WHAT IS BEING ASKED: With no omissions, write out every record given below.

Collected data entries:
|---|

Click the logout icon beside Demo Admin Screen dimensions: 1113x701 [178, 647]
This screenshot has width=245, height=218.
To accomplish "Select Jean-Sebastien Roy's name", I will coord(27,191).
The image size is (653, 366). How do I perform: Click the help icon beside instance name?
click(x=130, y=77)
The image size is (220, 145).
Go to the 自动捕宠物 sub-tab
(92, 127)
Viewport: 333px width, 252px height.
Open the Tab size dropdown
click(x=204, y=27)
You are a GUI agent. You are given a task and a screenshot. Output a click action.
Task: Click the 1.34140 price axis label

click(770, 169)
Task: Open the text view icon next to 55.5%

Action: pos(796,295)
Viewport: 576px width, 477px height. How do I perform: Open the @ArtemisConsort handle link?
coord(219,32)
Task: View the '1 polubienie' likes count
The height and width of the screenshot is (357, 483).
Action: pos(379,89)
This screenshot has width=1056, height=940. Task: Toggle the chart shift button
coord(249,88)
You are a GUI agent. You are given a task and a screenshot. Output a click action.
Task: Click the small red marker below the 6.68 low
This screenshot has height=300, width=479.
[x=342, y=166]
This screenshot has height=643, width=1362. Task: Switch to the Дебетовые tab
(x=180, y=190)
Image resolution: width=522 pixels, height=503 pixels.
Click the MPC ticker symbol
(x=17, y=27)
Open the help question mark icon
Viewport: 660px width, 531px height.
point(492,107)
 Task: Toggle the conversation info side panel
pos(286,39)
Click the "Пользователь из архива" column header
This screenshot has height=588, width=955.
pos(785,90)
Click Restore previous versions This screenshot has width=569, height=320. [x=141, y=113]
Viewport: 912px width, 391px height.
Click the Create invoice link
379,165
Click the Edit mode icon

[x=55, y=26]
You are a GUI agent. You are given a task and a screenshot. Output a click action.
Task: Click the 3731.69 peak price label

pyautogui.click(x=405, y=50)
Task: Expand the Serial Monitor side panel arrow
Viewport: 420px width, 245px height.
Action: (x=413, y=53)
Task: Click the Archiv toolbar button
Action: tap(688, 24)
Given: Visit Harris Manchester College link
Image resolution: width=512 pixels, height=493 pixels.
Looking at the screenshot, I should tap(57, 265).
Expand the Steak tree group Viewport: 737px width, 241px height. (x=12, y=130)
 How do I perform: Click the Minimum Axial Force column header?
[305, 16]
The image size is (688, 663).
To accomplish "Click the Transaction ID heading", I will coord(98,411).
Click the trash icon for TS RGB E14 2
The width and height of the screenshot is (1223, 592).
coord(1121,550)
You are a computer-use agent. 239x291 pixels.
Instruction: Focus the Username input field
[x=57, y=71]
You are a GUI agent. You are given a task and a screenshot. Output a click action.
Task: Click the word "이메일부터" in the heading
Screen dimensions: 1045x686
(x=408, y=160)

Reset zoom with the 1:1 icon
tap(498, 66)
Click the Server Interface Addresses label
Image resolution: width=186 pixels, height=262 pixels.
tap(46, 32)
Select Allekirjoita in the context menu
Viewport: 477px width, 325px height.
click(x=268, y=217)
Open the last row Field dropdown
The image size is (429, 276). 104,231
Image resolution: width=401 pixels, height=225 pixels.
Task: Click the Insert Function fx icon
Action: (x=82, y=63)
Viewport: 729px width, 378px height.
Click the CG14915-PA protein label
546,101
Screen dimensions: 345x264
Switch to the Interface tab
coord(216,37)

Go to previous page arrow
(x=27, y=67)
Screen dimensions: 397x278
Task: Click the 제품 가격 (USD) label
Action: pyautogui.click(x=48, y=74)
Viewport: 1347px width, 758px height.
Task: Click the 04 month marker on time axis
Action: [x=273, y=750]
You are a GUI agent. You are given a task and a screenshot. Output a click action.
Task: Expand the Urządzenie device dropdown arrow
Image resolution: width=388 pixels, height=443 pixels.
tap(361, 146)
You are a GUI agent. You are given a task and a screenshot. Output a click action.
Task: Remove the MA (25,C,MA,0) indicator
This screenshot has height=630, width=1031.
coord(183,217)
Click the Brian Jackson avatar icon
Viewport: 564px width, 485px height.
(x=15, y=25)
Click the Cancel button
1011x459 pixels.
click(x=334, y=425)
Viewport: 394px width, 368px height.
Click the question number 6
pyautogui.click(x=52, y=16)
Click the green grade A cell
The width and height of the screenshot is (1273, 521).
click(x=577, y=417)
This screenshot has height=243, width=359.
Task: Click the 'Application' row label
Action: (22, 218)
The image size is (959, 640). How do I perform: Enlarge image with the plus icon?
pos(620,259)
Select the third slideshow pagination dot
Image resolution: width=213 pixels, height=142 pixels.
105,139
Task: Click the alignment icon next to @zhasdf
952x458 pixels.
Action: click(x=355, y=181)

|---|

REPLY:
Click the logout icon beside Demo Admin Screen dimensions: 1113x701 [178, 647]
This screenshot has width=245, height=218.
To accomplish "Select Jean-Sebastien Roy's name", I will coord(27,191).
The image size is (653, 366). How do I perform: Click the help icon beside instance name?
click(x=130, y=77)
The image size is (220, 145).
Go to the 自动捕宠物 sub-tab
(92, 127)
Viewport: 333px width, 252px height.
Open the Tab size dropdown
click(x=204, y=27)
You are a GUI agent. You are given a task and a screenshot. Output a click action.
Task: Click the 1.34140 price axis label

click(770, 169)
Task: Open the text view icon next to 55.5%

Action: pos(796,295)
Viewport: 576px width, 477px height. How do I perform: Open the @ArtemisConsort handle link?
coord(219,32)
Task: View the '1 polubienie' likes count
The height and width of the screenshot is (357, 483).
Action: pos(379,89)
This screenshot has width=1056, height=940. Task: Toggle the chart shift button
coord(249,88)
You are a GUI agent. You are given a task and a screenshot. Output a click action.
Task: Click the small red marker below the 6.68 low
This screenshot has height=300, width=479.
[x=342, y=166]
This screenshot has height=643, width=1362. Task: Switch to the Дебетовые tab
(x=180, y=190)
Image resolution: width=522 pixels, height=503 pixels.
Click the MPC ticker symbol
(x=17, y=27)
Open the help question mark icon
Viewport: 660px width, 531px height.
point(492,107)
 Task: Toggle the conversation info side panel
pos(286,39)
Click the "Пользователь из архива" column header
This screenshot has height=588, width=955.
pos(785,90)
Click Restore previous versions This screenshot has width=569, height=320. [x=141, y=113]
Viewport: 912px width, 391px height.
Click the Create invoice link
379,165
Click the Edit mode icon

[x=55, y=26]
You are a GUI agent. You are given a task and a screenshot. Output a click action.
Task: Click the 3731.69 peak price label

pyautogui.click(x=405, y=50)
Task: Expand the Serial Monitor side panel arrow
Viewport: 420px width, 245px height.
Action: (x=413, y=53)
Task: Click the Archiv toolbar button
Action: tap(688, 24)
Given: Visit Harris Manchester College link
Image resolution: width=512 pixels, height=493 pixels.
Looking at the screenshot, I should tap(57, 265).
Expand the Steak tree group Viewport: 737px width, 241px height. (x=12, y=130)
 How do I perform: Click the Minimum Axial Force column header?
[305, 16]
The image size is (688, 663).
To accomplish "Click the Transaction ID heading", I will coord(98,411).
Click the trash icon for TS RGB E14 2
The width and height of the screenshot is (1223, 592).
coord(1121,550)
You are a computer-use agent. 239x291 pixels.
Instruction: Focus the Username input field
[x=57, y=71]
You are a GUI agent. You are given a task and a screenshot. Output a click action.
Task: Click the word "이메일부터" in the heading
Screen dimensions: 1045x686
(x=408, y=160)

Reset zoom with the 1:1 icon
tap(498, 66)
Click the Server Interface Addresses label
Image resolution: width=186 pixels, height=262 pixels.
tap(46, 32)
Select Allekirjoita in the context menu
Viewport: 477px width, 325px height.
click(x=268, y=217)
Open the last row Field dropdown
The image size is (429, 276). 104,231
Image resolution: width=401 pixels, height=225 pixels.
Task: Click the Insert Function fx icon
Action: (x=82, y=63)
Viewport: 729px width, 378px height.
Click the CG14915-PA protein label
546,101
Screen dimensions: 345x264
Switch to the Interface tab
coord(216,37)

Go to previous page arrow
(x=27, y=67)
Screen dimensions: 397x278
Task: Click the 제품 가격 (USD) label
Action: pyautogui.click(x=48, y=74)
Viewport: 1347px width, 758px height.
Task: Click the 04 month marker on time axis
Action: [x=273, y=750]
You are a GUI agent. You are given a task and a screenshot. Output a click action.
Task: Expand the Urządzenie device dropdown arrow
Image resolution: width=388 pixels, height=443 pixels.
tap(361, 146)
You are a GUI agent. You are given a task and a screenshot. Output a click action.
Task: Remove the MA (25,C,MA,0) indicator
This screenshot has height=630, width=1031.
coord(183,217)
Click the Brian Jackson avatar icon
Viewport: 564px width, 485px height.
(x=15, y=25)
Click the Cancel button
1011x459 pixels.
click(x=334, y=425)
Viewport: 394px width, 368px height.
Click the question number 6
pyautogui.click(x=52, y=16)
Click the green grade A cell
The width and height of the screenshot is (1273, 521).
click(x=577, y=417)
This screenshot has height=243, width=359.
Task: Click the 'Application' row label
Action: (22, 218)
The image size is (959, 640). How do I perform: Enlarge image with the plus icon?
pos(620,259)
Select the third slideshow pagination dot
Image resolution: width=213 pixels, height=142 pixels.
105,139
Task: Click the alignment icon next to @zhasdf
952x458 pixels.
Action: click(x=355, y=181)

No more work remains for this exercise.